Singh’s comments came amid a renewed debate over the efficacy of the BJP-led government’s ban on Rs 500 and Rs 1000 notes, with then RBI governor Raghuram Rajan too recently speaking out againt the move.
“I don’t think it was technically and economically necessary to launch this adventure. If 86% of country currency is withdrawn from the system then there is bound to be a fallout,” Singh told a gathering of students, faculty and professionals at the Indian School of Business in Mohali.
Singh said the economy slowed down due to demonetisation as well glitches in the implementation of the Goods and Service tax (GST) regime.
In the last quarter of 2016-17, the growth rate of GDP was 6.1% as compared to 5.7% in the first quarter of 2017-18, he said, months after a forceful speech in Parliament when he described demonetisation as a “monumental mismanagement” and predicted that it might shave at least 2 percentage points off India’s economic growth rate.
“We must grow at 7 to 8% to resolve our development issues,” he added.
Earlier this month, Rajan estimated that the country’s GDP had taken a hit of between 1% to 2% due to demonetisation, which translated to a sum of around Rs 2 lakh crore.
The former Prime Minister said authoritarian responses cannot solve the real problems of the people or make life worth living.
“Promotion of scientific temper, respect for dissent and a society governed by the rule of law are an integral part of the value system of a democratic polity,” Singh said, in what is being seen as a swipe at the Narendra Modi government.
Quoting Nobel winning scientist, Venkatraman Ramakrishnan, Singh said if India has to solve its development problems of poverty, ignorance, unemployment, it has to lay more emphasis on science and innovation.
“I further suggest that greater use of science and technology will increase agricultural productivity, increase competitiveness of small and medium enterprises and improve the quality of governance so as to better the ease of doing business in our country,’’ said the former PM who is credited with opening up India’s economy as the Union finance minister in 1991.

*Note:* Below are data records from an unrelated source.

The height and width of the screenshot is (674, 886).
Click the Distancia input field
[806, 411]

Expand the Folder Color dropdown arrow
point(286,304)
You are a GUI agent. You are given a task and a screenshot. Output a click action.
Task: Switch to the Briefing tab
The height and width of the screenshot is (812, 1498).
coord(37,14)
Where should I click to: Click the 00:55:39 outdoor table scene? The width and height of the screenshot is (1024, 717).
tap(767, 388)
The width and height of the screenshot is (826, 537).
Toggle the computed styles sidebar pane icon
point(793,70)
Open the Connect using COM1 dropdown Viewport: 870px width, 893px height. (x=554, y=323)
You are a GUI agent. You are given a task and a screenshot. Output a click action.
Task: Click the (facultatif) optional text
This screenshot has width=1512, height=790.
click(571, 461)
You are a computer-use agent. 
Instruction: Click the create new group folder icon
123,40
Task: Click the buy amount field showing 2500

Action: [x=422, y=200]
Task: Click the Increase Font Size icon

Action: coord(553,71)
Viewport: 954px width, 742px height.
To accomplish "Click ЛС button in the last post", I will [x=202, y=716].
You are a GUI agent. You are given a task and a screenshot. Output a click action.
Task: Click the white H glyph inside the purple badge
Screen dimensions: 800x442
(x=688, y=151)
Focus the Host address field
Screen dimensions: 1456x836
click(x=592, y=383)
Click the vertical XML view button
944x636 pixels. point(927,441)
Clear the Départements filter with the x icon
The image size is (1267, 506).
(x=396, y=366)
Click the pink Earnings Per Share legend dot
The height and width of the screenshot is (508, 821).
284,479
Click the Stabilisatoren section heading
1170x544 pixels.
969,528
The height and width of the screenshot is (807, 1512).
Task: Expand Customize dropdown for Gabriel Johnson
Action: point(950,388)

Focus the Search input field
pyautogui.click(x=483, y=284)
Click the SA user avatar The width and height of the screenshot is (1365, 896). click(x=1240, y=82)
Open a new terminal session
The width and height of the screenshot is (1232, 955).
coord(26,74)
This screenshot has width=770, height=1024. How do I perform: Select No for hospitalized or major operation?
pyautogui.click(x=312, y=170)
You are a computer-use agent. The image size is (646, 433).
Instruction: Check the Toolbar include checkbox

An acclaimed economist, Singh also said the economic policies of the past 25 years, which have resulted in significant development in India, have proved sceptics wrong about the concept of liberalisation.
“At that time, there were many people who were sceptical about the success of the new policies. However, we have proved them wrong. It is indeed a matter of pride that inspite of many changes in government at the political level, the broad thrust and direction of economic policies have remained unchanged in the last 25 years,” he added.